Consultora pede participação do nutricionista em políticas públicas para alimentação

Em debate sobre formação do nutricionista, Vânia Cabrera incentiva dedicação ao preparo técnico


Vânia Cabrera destacou a carência de preparo técnico do profissional recém-formado ante à gestão de programas alimentares das escolas públicas do País

A diretora da DAC Brasil Consultoria Ltda., Vânia Luzia Cabrera, cobrou nesta terça-feira (21) a participação do nutricionista na elaboração de políticas públicas voltadas para a alimentação escolar.

Em palestra durante o Fórum Internacional da Alimentação e Nutrição Escolar Sesi-SP, Cabrera provocou o público, formado principalmente por nutricionistas e estudantes da área, quanto a atuação do profissional na gestão pública.

“Nós precisamos estar nessas equipes que formulam políticas públicas.

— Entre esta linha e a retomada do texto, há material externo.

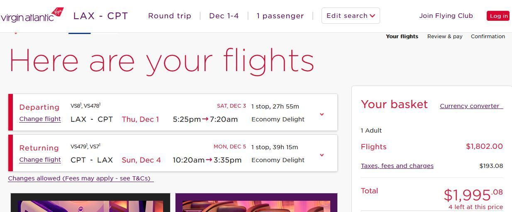The height and width of the screenshot is (212, 512).
Task: Click the Virgin Atlantic logo
Action: (32, 15)
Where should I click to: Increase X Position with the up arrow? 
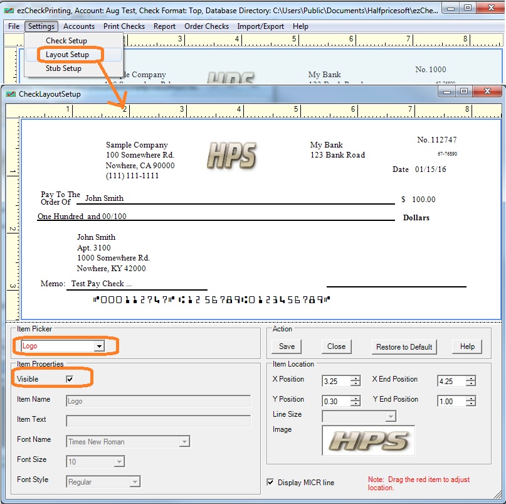coord(356,378)
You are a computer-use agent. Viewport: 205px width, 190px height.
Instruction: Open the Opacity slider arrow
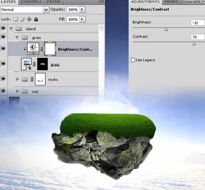(x=83, y=9)
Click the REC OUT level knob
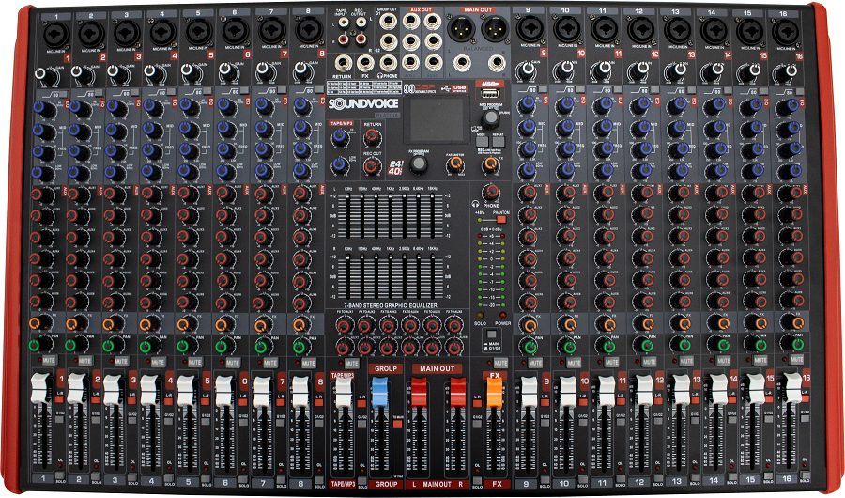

Nós temos que ir. Quem faz? Quem vai? Quem propõe? Quem tira um pouquinho do seu e escreve uma política? A política nós saberíamos fazer, mas será que conseguiríamos? O que nos falta para isso? Quantos nutricionistas se dedicam a cargos públicos?”

Limitações técnicas

Cabrera também destacou a carência de preparo técnico do profissional recém-formado ante à gestão de programas alimentares das escolas públicas do País.
Ela frisou a necessidade de aplicar conhecimentos de logística e de direito, os quais, em sua opinião, são pouco abordados durante a graduação. “Nós respondemos ao TCU (Tribunal de Contas da União), temos que saber fazer.”

A diretora da DAC ainda alertou que “a carga horária mais comum para o estudo do Programa de Alimentação Escolar nas universidades é de até 20 horas. A maioria não estuda com profundidade. E no estágio, pouquíssimos têm a oportunidade de aprender a gestão do PAE.”